A nurse assesses a wound on a client’s sacrum and notes full-thickness skin loss with visible subcutaneous fat, but no exposed bone, tendon, or muscle.
How should the nurse document this wound?
A. Stage 1 pressure injury
B. Stage 2 pressure injury
C. Stage 3 pressure injury
D. Stage 4 pressure injury
What is Stage 3 pressure injury?
A Stage 3 pressure injury involves:
Full-thickness skin loss
Visible adipose (fat) tissue
Possible slough
No exposed bone, tendon, or muscle
A client has fallen in the hospital. What is the nurse’s first priority?
A. Notify the provider
B. Assess the client for injury
C. Document the incident
D. Complete an incident report
What is B. Assess the client for injury?
Immediate assessment of the client’s condition is the top priority because safety and ABCs (Airway, Breathing, Circulation) must be addressed first.
The nurse sets a goal that the client’s oxygen saturation will remain above 94% within 24 hours. This nursing process step involves setting measurable, client-centered outcomes.
What is planning?
Planning is the third step of the nursing process.
Identifying goals and desired outcomes for the client
Making outcomes specific, measurable, achievable, relevant, and time-bound (SMART)
Guiding the selection of nursing interventions
This ethical principle requires the nurse to be truthful when communicating with clients and families.
What is veracity?
Veracity is the ethical principle of truthfulness in all professional interactions.
Why are sedative-hypnotics used cautiously in older adults?
A. They increase appetite
B. They cause urinary frequency
C. They increase the risk for falls and confusion
D. They improve balance
What is increased risk for falls and confusion?
Sedative-hypnotics are used cautiously in older adults because age-related changes make them more sensitive, increasing the risk of falls, confusion, and respiratory depression.
Which factor is considered a modifiable health risk that a nurse can address through education and lifestyle changes?
A. Age
B. Family history of heart disease
C. Cigarette smoking
D. Genetic predisposition
What is cigarette smoking?
Modifiable health risks are factors that can be changed or controlled through lifestyle modifications, education, or interventions. Smoking is a major modifiable risk factor linked to cardiovascular disease, cancer, and respiratory illness. Age, genetics, and family history are nonmodifiable.

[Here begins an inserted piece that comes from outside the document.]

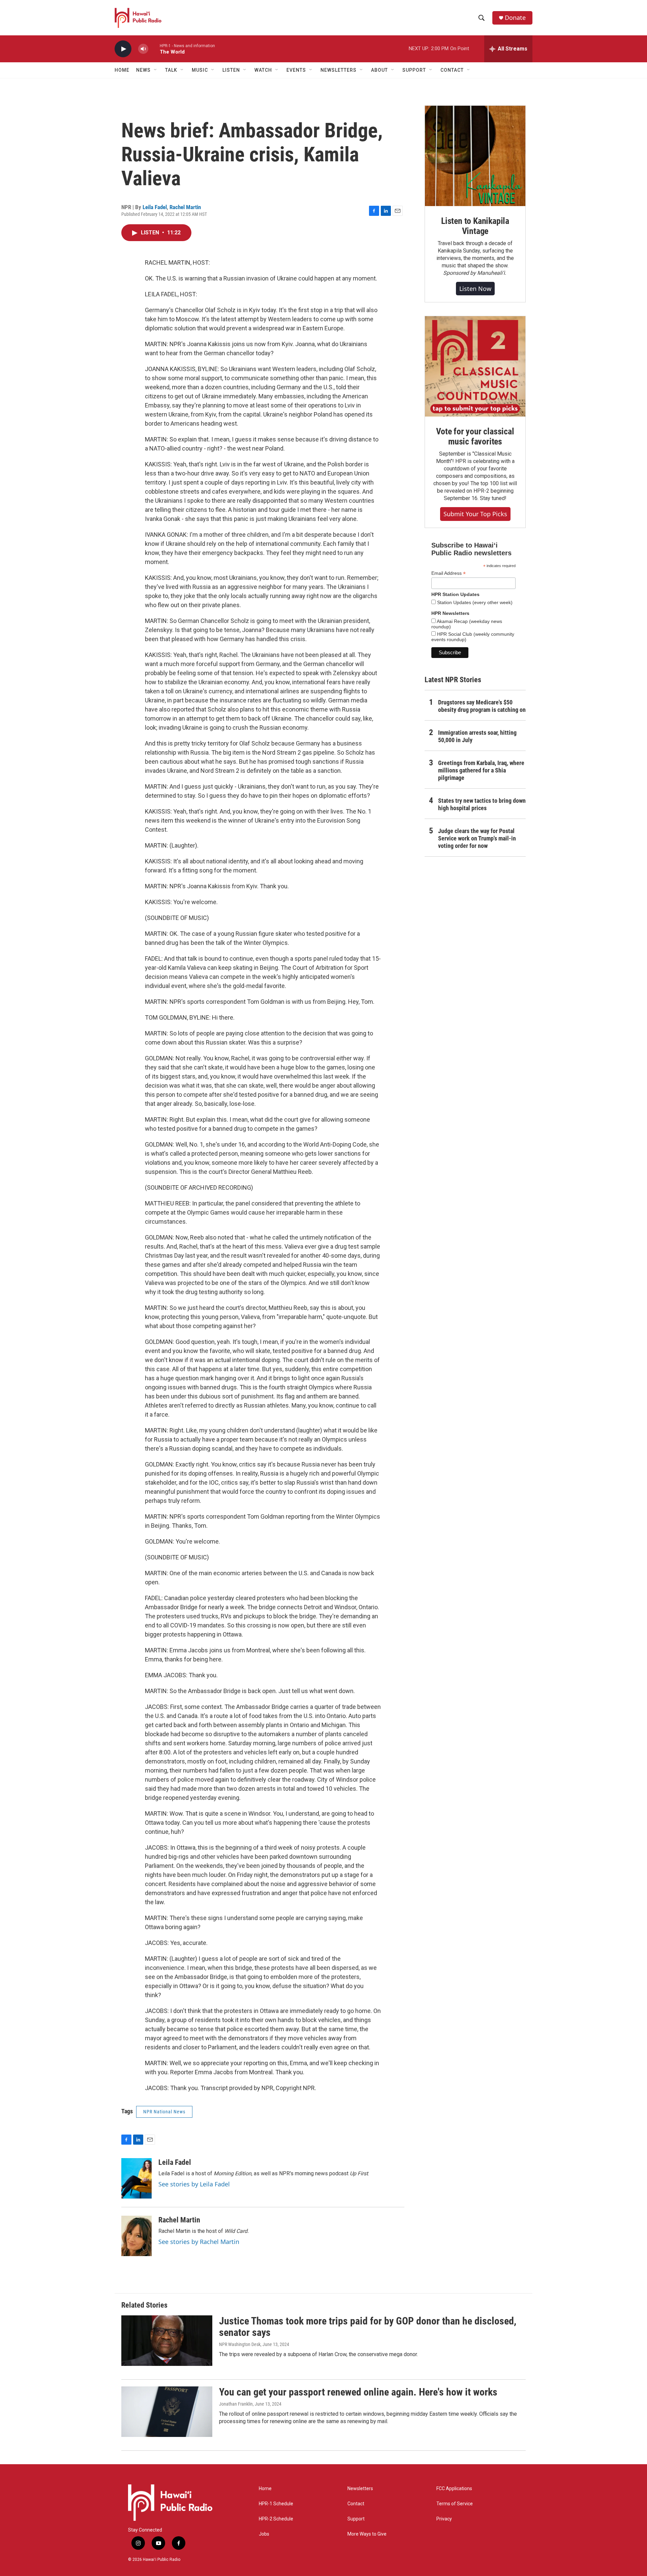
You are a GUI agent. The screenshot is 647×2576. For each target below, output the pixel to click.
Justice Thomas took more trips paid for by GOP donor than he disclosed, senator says (367, 2327)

An 85-year-old client is hospitalized for pneumonia. The nurse notes the client has muscle weakness, poor vision, and a history of urinary urgency at night.
Which intervention is the most important to prevent falls for this client?
A. Encourage the client to walk independently at night
B. Keep the client’s bed in the lowest position and place a night-light in the room
C. Place the call light out of reach to encourage the client to get up
D. Avoid using assistive devices to promote independenceB, What is keeping the bed in the lowest position and placing a night-light in the room?
B. What is keeping the bed in the lowest position and placing a night-light in the room?
Lowest bed position reduces the distance a client could fall, minimizing injury if they attempt to get up unassisted.
A nurse assesses a client and identifies airway obstruction. What is the next step in the nursing process?
A. Evaluation
B. Diagnosis
C. Implementation
D. Documentation
What is implementation?
Once a life-threatening problem is identified, the nurse must act immediately—implementation comes before completing other steps.
A nurse notices that a client is hesitant to undergo a procedure after receiving conflicting information from the healthcare team. The nurse provides clarification, supports the client’s questions, and ensures the client’s preferences are respected.
This professional action is an example of:
A. Confidentiality
B. Advocacy
C. Whistleblowing
D. Veracity
What is Advocacy?
Advocacy involves supporting and promoting the client’s rights, choices, and best interests.